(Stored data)
———

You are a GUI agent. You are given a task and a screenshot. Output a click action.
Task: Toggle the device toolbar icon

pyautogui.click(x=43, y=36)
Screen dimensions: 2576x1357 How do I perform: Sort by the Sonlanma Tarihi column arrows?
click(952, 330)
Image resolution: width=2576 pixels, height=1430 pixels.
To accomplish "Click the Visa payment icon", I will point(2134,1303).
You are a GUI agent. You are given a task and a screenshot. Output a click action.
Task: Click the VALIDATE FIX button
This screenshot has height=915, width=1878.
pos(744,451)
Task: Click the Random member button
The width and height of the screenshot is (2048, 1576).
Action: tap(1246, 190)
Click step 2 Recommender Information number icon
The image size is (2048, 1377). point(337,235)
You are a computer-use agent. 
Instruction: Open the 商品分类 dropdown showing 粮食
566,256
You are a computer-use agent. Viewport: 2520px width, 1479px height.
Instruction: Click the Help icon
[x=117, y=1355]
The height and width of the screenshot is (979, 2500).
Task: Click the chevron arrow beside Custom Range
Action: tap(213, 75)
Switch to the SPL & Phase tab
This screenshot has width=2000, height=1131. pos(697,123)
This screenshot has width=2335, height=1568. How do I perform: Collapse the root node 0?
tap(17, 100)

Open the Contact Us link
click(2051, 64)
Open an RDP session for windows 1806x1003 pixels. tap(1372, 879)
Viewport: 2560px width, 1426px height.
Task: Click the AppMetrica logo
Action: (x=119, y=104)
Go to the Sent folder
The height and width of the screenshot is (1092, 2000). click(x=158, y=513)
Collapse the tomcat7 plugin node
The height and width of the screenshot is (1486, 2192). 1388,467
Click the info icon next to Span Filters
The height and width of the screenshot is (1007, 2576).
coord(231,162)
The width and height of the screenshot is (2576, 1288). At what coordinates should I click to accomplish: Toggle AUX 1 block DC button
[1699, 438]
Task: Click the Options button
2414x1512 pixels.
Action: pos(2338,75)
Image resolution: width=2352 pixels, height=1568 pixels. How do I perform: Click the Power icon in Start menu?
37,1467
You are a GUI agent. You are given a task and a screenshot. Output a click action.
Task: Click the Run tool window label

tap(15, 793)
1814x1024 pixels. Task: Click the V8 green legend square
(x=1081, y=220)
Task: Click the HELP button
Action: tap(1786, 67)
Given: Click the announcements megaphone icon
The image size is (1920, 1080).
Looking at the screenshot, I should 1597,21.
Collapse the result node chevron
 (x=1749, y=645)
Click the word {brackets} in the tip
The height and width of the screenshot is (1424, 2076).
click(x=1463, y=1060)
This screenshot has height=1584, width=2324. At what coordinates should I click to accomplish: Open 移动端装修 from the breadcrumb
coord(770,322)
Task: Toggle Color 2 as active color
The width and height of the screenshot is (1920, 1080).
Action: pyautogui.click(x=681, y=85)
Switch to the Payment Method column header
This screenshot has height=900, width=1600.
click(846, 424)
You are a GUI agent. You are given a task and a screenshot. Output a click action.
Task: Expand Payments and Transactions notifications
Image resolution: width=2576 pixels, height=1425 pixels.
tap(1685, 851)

———

_WHAT IS EXPECTED_
Filter the records above down to the lines that hold the string "computer".

_THE ANSWER_
You are a computer-use agent. 
You are a computer-use agent. Viewport: 2520px width, 1479px height.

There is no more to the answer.